Forse, come segretario della Società per gli Studi Naturalistici della Romagna, non dovrei fare questi discorsi; è chiaro … scherzavo.  Ma non temete, c’è sempre chi non scherza affatto e fa proposte, non smaccatamente distruttive come le mie, ma di “valorizzazione”; poi sappiamo bene come va a finire, ne sappiamo qualcosa.

In sostanza quindi, se vogliamo conservare le Pinete, attenti a non fare questo errore “tattico”: possiamo discutere della loro gestione, ma non si deve portare il discorso su produttività o convenienza economica. Discorsi come questi sono come dei tarli; tu non te ne accorgi, ma se si cercano soluzioni “convenienti”, soprattutto in senso economico, ad un certo punto il legno non c’è più, la storia stessa delle Pinete è lì ad insegnarcelo.

Secondo me un concetto più moderno di conservazionismo deve puntare sulla biodiversità ed ispirarsi ad una visone un po’ più “wilderness”: gli oggetti naturali ci sono, non devono per forza essere governati né “rendere”, devono semplicemente esistere. E anche sulla loro “fruizione” bisognerebbe fare chiarezza, svagarsi con la natura non deve voler dire andarci per fare le stesse cose che si possono fare anche fuori, vuol dire godere della natura stessa, a volte andandoci dentro ed a volte, perché no, restandoci fuori.   Naturalmente un discorso come questo corre il rischio di non essere capito, c’è ancora tanta strada da fare … e tanta educazione da impartire.

Tornando ad una gestione orientata alla wilderness, se un bosco si trasforma spontaneamente in un altro, perché non lasciarglielo fare?  Non vorrei però essere capito male; le Pinete ravennati non sono come Sasso Fratino, non sto dicendo di abbandonarle improvvisamente a sé stesse, ma di osservare le trasformazioni naturali ed assecondarle.  Seguirne l’evoluzione sarà sicuramente scientificamente interessante ed istruttivo.

Quanto al discorso che non bisogna distruggere i monumenti costruiti dall’uomo, posso anche condividere, ma nel nostro caso si potrà certo mantenere qualche lembo di bosco a Pino domestico, come testimonianza storica.  Come è stato fatto per le saline, tanto per cercare un esempio poco distante, conservando il podere Camillone.

Il professor Baronio non me ne voglia, ma non ho capito bene dove risieda la necessità di mantenere i boschi a Pino, che è specie estranea e soffre di condizioni ambientali sfavorevoli.

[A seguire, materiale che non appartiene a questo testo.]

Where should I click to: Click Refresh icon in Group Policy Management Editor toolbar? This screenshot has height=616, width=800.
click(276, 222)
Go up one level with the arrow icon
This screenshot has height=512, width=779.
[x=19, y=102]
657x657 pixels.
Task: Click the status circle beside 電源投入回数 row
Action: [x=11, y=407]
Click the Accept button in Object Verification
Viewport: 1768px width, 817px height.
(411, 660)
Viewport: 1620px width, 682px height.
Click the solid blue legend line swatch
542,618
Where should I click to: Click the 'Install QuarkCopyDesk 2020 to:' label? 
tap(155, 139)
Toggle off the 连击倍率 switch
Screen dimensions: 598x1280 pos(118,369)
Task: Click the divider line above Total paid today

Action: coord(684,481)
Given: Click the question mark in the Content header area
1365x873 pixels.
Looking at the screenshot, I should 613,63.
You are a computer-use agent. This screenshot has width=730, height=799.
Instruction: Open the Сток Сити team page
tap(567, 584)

Lui stesso ad un certo punto parla di potenzialità di questi boschi a tornare allo stato preantropico, quando l’azione dell’uomo dovesse cessare;  perché non sperimentare la cosa, ora che non abbiamo più la necessità di sfruttarne le risorse (legno, pinoli, pascolo, ecc.) come è stato fino ad secolo fa.

Non dobbiamo perdere la risorsa verde che esiste, possiamo però ridarle la sua naturalità e, se vogliamo concludere con una nota “poetica”, tante piantine, come la Coronilla (Coronilla emerus), la Colutea (Colutea arborescens), la Sanguinella (Cornus sanguinea), l’Erba querciola (Teucrium chamaedrys),  l’Erba perla (Buglossopides purpurocaerulea), tutte tipiche del sottobosco di quercia e non di pino, saranno felici di tornare “in un ambiente più familiare”.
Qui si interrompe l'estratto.